1. To study the relative contributions of luminal nutrition, bile and pancreatic secretions and hormonal factors in intestinal adaptation, lactation hyperphagia was chosen as a model for increased luminal nutrition, either alone (intestinal transection control group) or in combination with (i) exclusion of bile and pancreatic secretions from the jejunum (by transposition of the jejunum above the Ampulla of Vater) or (ii) exclusion of bile, pancreatic secretions and exogenous luminal nutrition from the jejunum (proximal Thiry—Vella by-pass group).
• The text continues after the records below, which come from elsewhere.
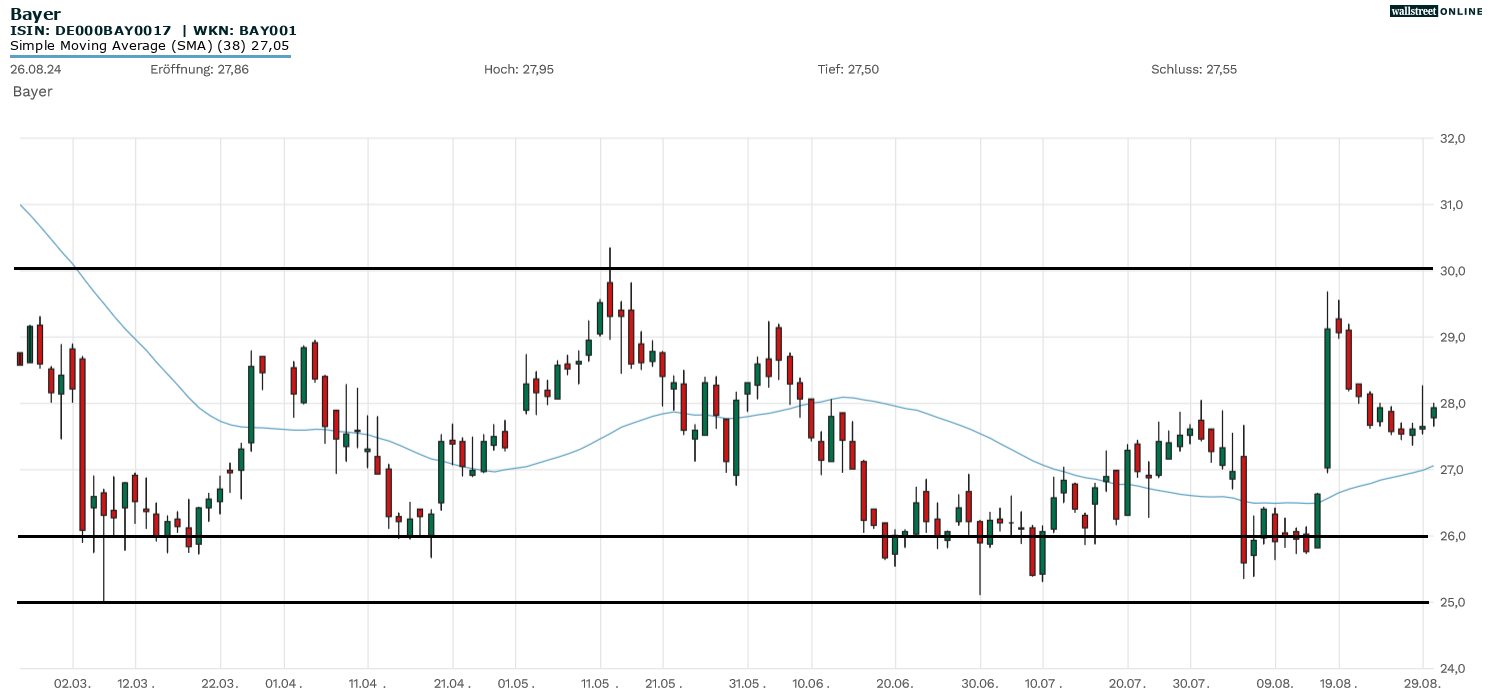Screen dimensions: 1490x689
Task: Select the Simple Moving Average (38) legend label
Action: pos(150,46)
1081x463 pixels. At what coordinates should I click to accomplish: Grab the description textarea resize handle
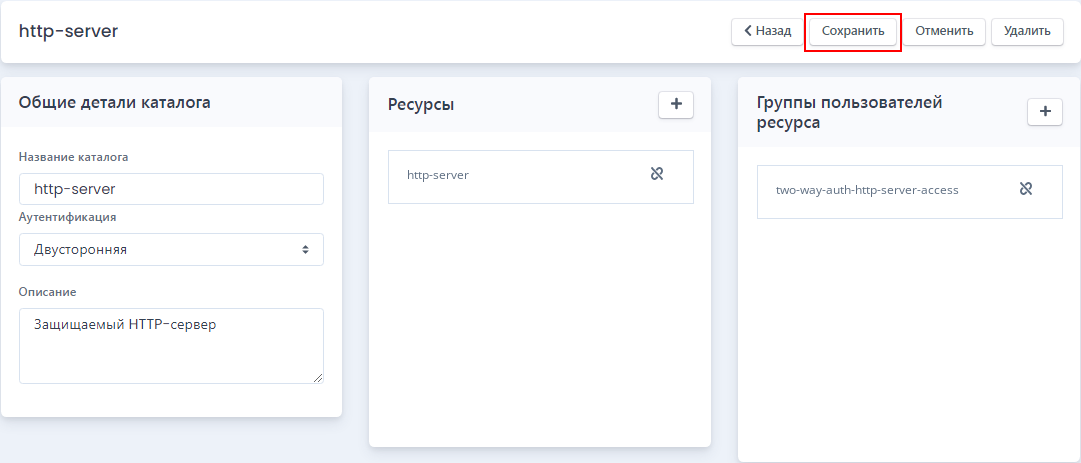click(x=317, y=378)
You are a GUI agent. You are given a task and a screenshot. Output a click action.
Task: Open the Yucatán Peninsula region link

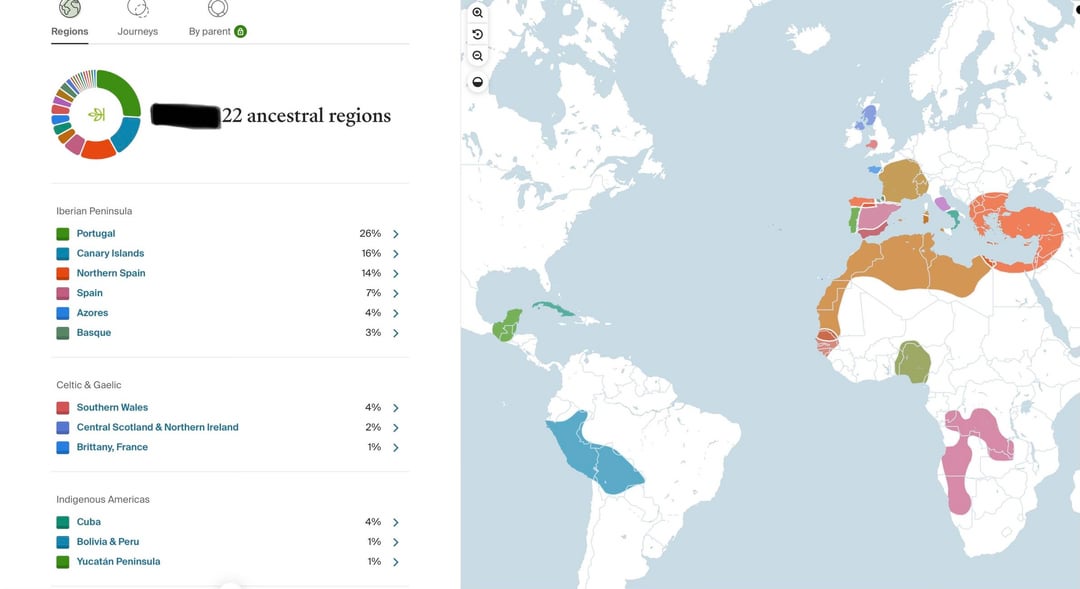[118, 561]
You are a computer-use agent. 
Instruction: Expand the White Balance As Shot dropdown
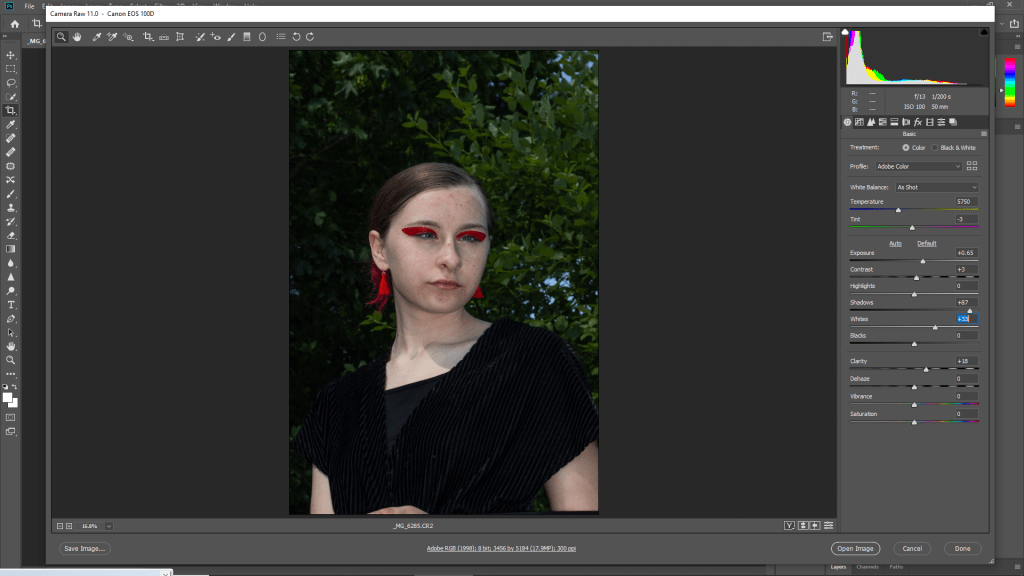coord(936,187)
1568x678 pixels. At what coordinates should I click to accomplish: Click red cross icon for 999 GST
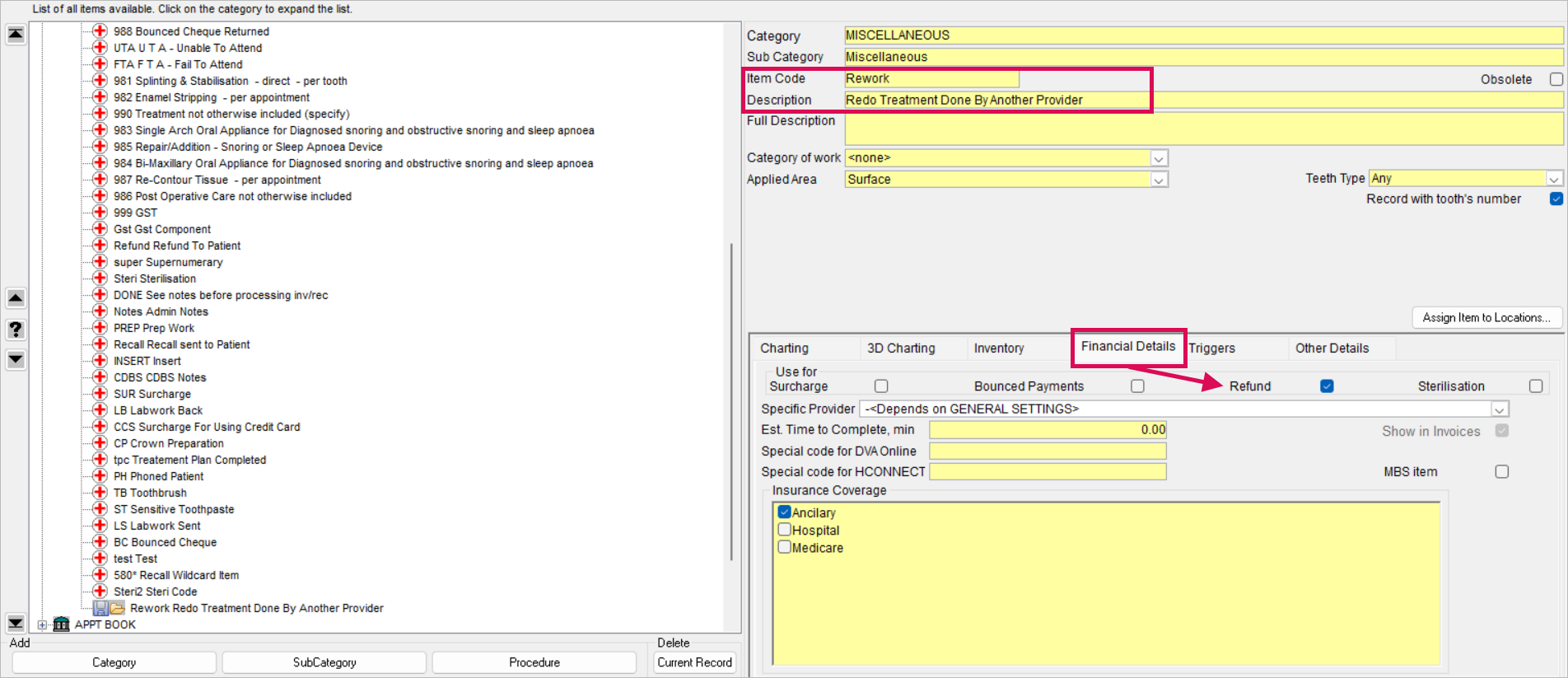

2. The results confirm that in lactation there is mucosal hyperplasia with increases in villus height and crypt depth, and in small-bowel wet and defatted dry-tissue weights per unit length of intestine.
3. There are corresponding changes in absorptive function with increased glucose and water absorption per unit length of intestine.
4. These structural and functional adaptive changes are proportionately greater in ileum than in jejunum.
5. The exclusion of exogenous luminal nutrition, bile and pancreatic secretions from the jejunum did not diminish the degree of intestinal mucosal hyperplasia and functional adaptation seen in lactation.
6. Diversion to the ileum of greater than normal amounts of bile, pancreatic secretions and luminal nutrition did not further increase the degree of mucosal hyperplasia and enhanced absorption seen in the lactating intestinal transection control group.
7. Unlike other models of intestinal adaptation, the changes in small-bowel mucosal structure and function seen in lactation are problaby due to hormonal factors.